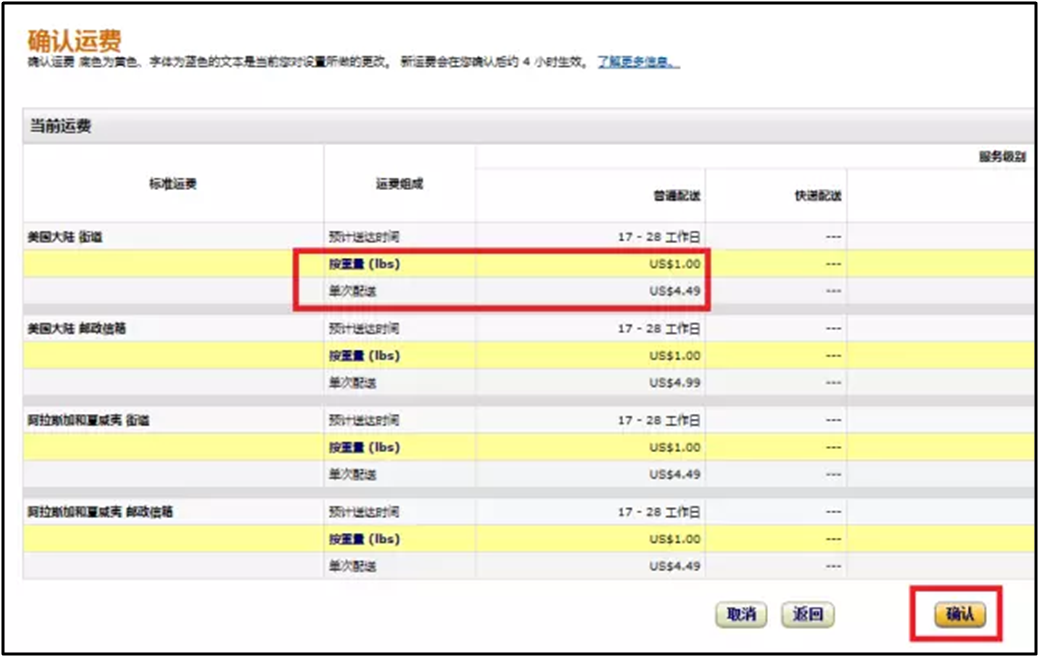Click 按重量 (lbs) link for 美国大陆 邮政信箱
The height and width of the screenshot is (657, 1039).
(366, 355)
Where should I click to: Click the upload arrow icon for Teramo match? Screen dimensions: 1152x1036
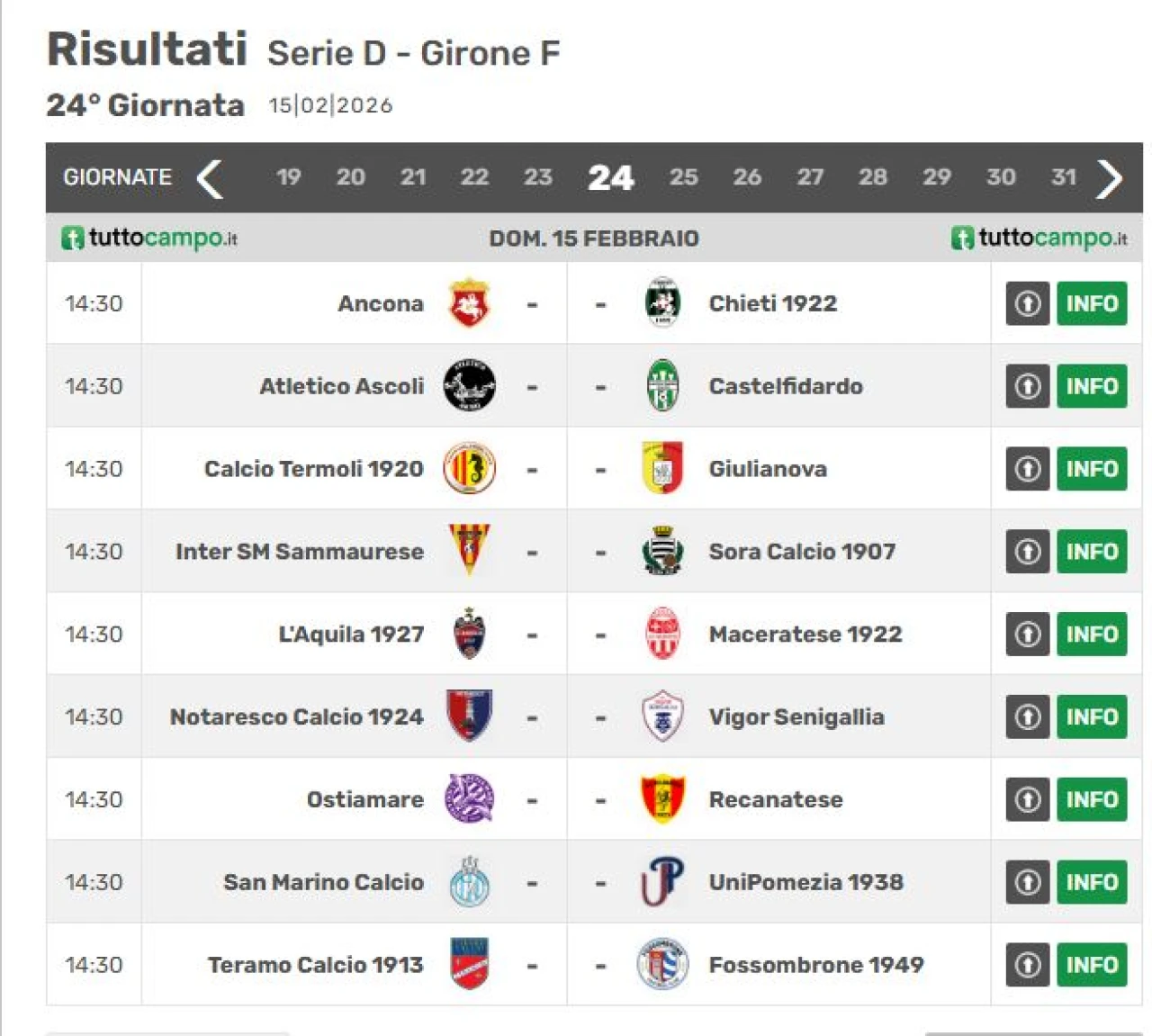[x=1028, y=965]
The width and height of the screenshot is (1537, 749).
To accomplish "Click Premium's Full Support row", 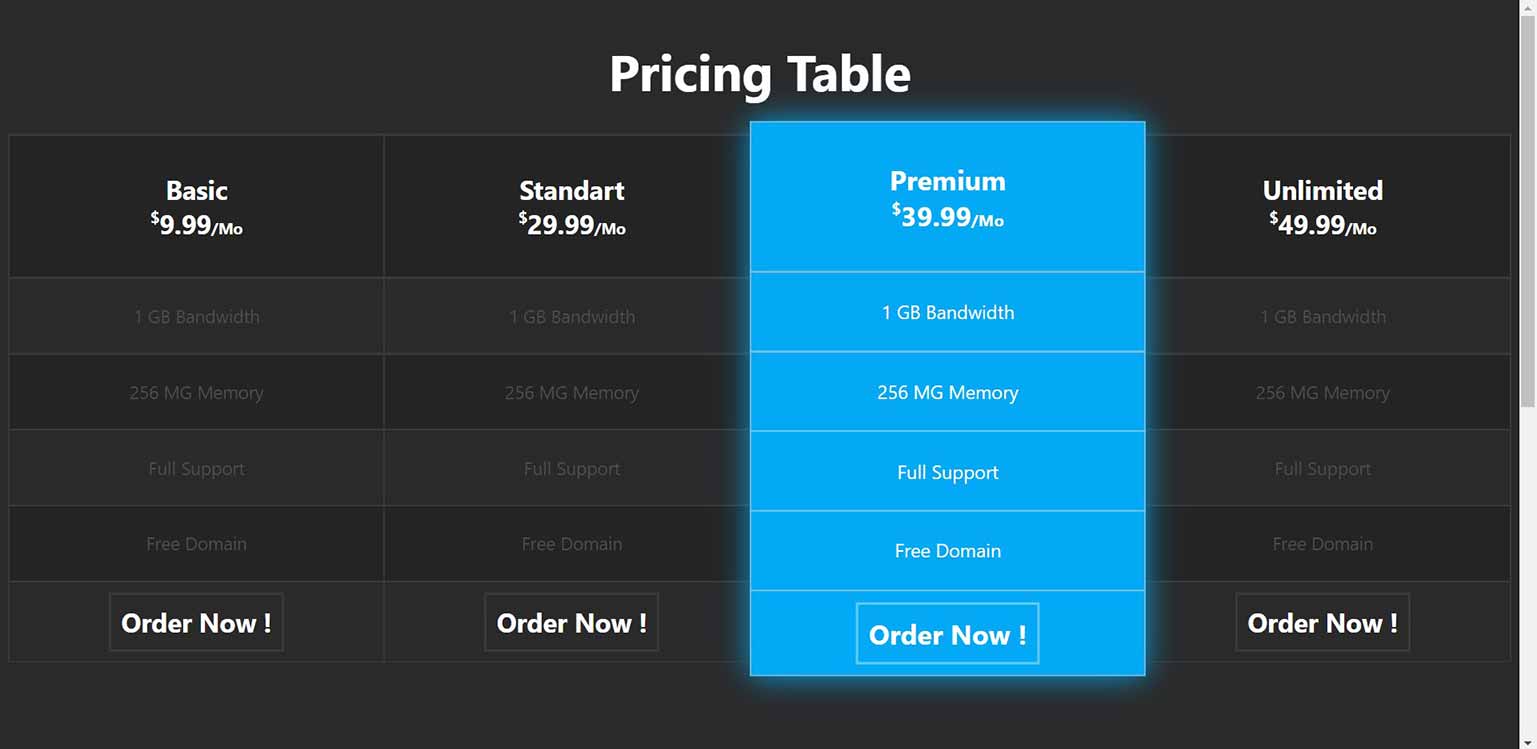I will coord(947,472).
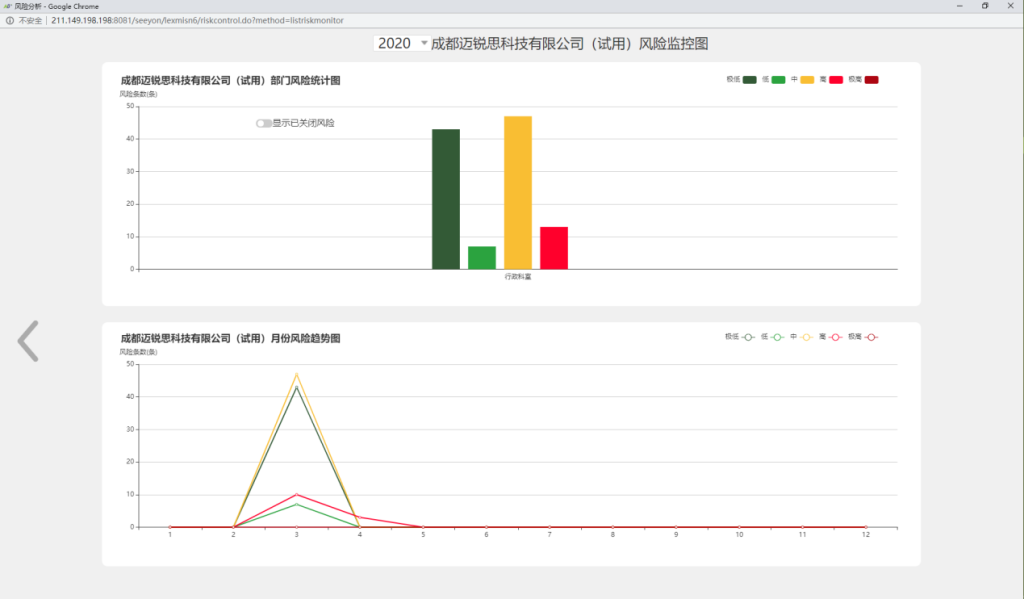Click the 极低 dark green bar legend swatch
The width and height of the screenshot is (1024, 599).
click(749, 80)
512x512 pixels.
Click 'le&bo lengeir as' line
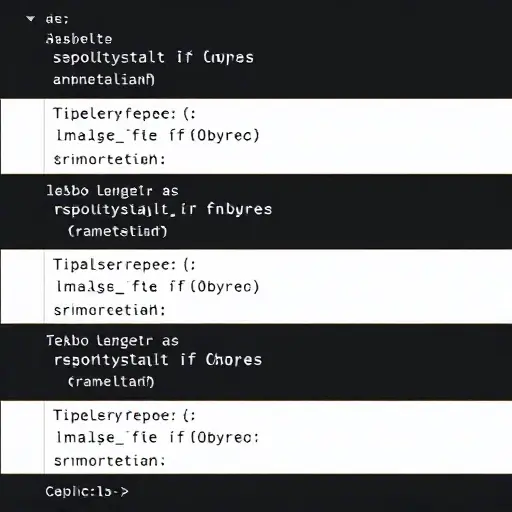[113, 191]
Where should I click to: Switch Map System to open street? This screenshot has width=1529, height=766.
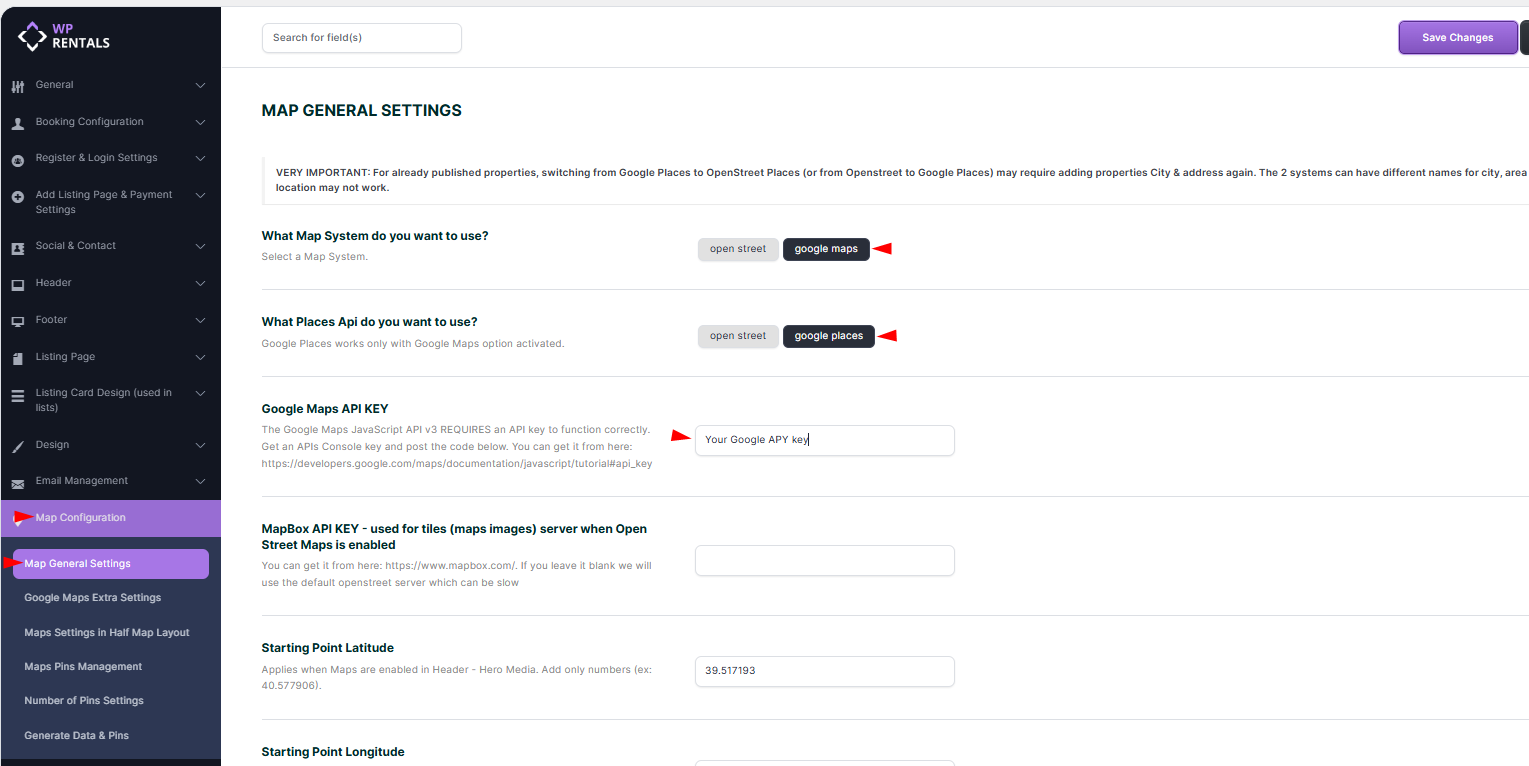tap(738, 249)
----
• **What is being asked**
Format the data from the line containing "512x512 pixels." through the end of the data as a JSON list of strings, one string per line, skipping blank lines and leaving out the pictures.

• **Result**
[
  "512x512 pixels.",
  "Click 'le&bo lengeir as' line",
  "[113, 191]",
  "Where should I click to: Switch Map System to open street? This screenshot has width=1529, height=766.",
  "tap(738, 249)"
]